At this point I was getting frustrated, especially since this is the one and only way I can play HD-DVDs. If something doesn’t play a regular DVD, I have at least six other devices that could come through in a pinch. Not so with HD-DVD. I left it on the “LOADING” screen and flipped over to the regular DVD player to watch a Star Trek: Enterprise episode. 45 minutes later, I flipped back to the Xbox 360…and it was on the screen saver! One flick of a button later and I was staring at the Heroes menu. I don’t know what happened, or why it happened, but I’ll say this much: I’ve never had a problem like that with a regular DVD player, so if HD-DVD (or Blu-ray for that matter) are going to succeed then they need to be every bit as stable as the format they’re trying to replace.

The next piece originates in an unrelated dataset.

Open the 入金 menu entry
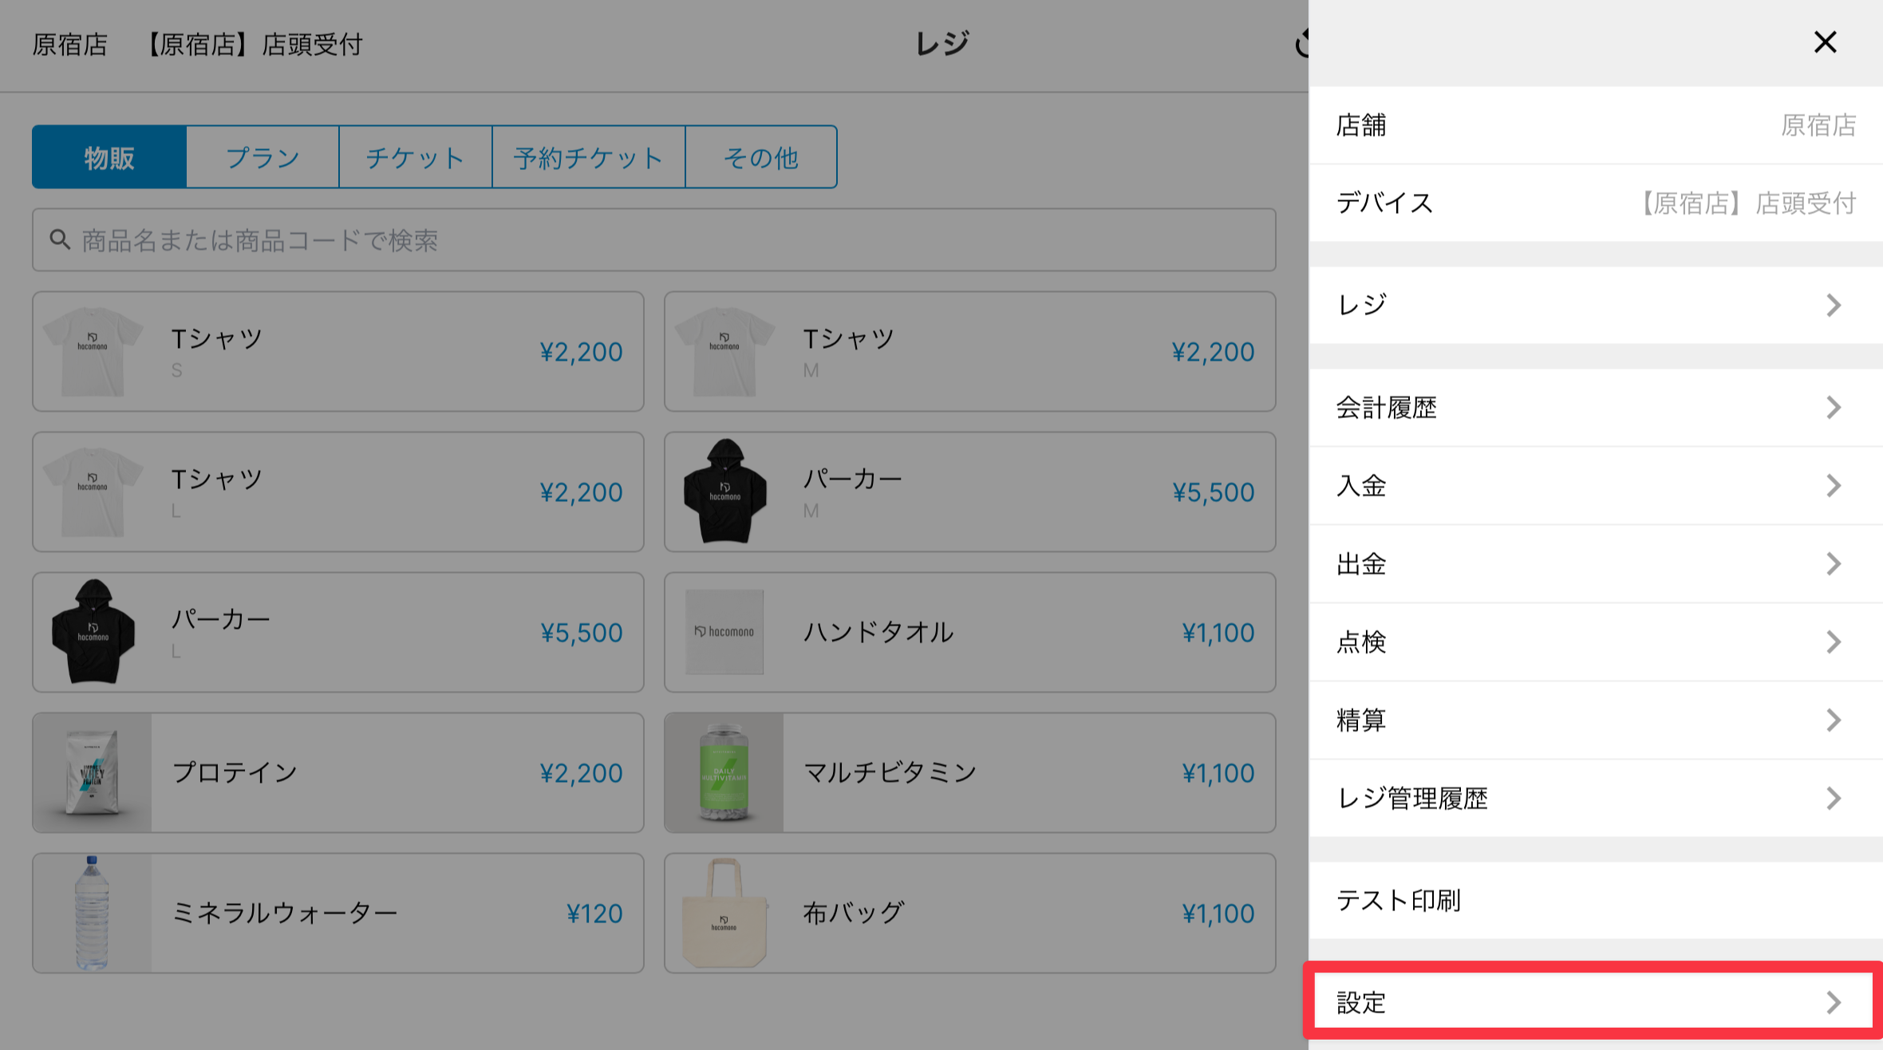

Ah…this is not a format flaw, but rather just a simple case of “premature EJECTulation” (I’ll assume ownership of that term thank you very much). As the local Best Buy (or equivalent) electronics ‘big box’ stores are probably starting to experience increasing lineups at the Customer Service counters for this same “problem”, you are not the first to blame the technology or the format for what is merely one part product manufacturing flaw, and one part user lack of patience. As I’m sure you already figured out through testing that Disc 2 is the ONLY one of the 7 discs that boots up a “loading” screen at startup. This is because it is the ONLY disc of the 7 with the special online features. The loading screen marks the standby while your 360 HD-DVD drive initiates the download of a rather large but necessary cookie. Depending on the speed of your internet connection, this cookie can take anywhere from 1 minute to (I’ve heard up to) 10 minutes to fully download. The down side is that if you do not allow this necessary cookie to fully download, the disc will not boot up properly….as it appears you found this out the hard way.
The manufacturers of the Heroes HD-DVD boxset made two simple mistakes; #1] they used a basic “loading” placeholder without a counter, file percentage, or any other marker to denote that something important was happening in the background and you had to wait it out. #2] they put a cancel button on the loading screen that failed to have the features as described in mistake #1.

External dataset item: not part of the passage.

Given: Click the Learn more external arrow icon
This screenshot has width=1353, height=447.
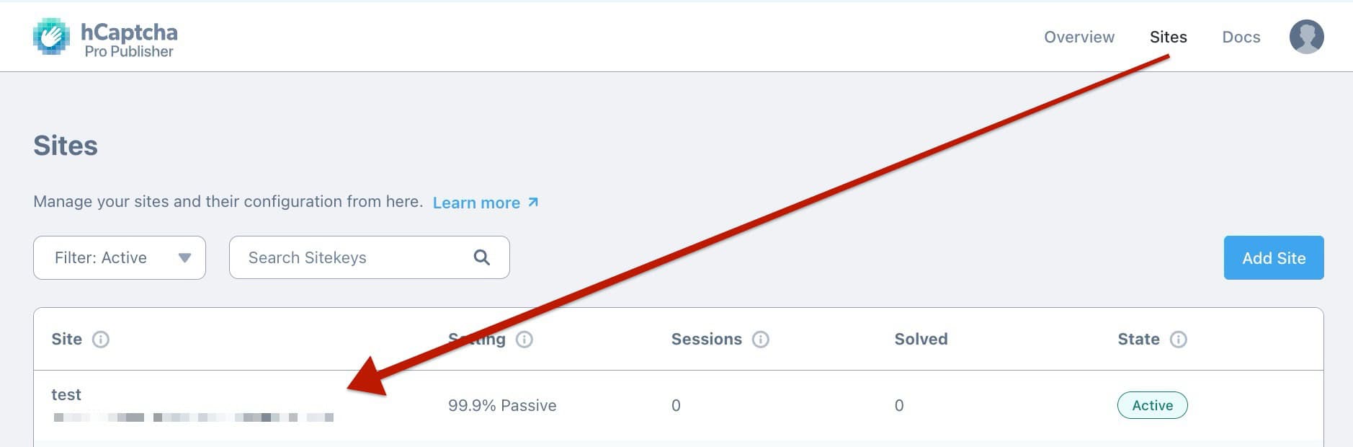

This combination led to your “premature EJECTulation” – in turn not allowing the necessary cookie to download to your hdd – that caused the disc to freeze up when it realized there was only a partially DL’ed cookie on the hdd because you cancelled the required DL before it was completed. Okay…so before you go searching for your bill of sale and running off to your point of purchase, there is a very simple and painless fix!

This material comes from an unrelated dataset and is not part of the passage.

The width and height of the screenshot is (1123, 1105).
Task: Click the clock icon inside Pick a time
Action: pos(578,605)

From your XBL dash, flip blades to the Settings section. Go to “saves” and open the HD-DVD folder. Delete all the save files since they are not named to allow recognition of the specific Heroes file from the bunch, so unfortunately you have to knock em all out to make it work….another option, if you have A LOT of time and feel you need to save your cookies and saved scenes from other movies in your library is to delete files one at a time and test the Heroes disc in between each one until it loads….this will take A LOT of time however, I cannot stress more.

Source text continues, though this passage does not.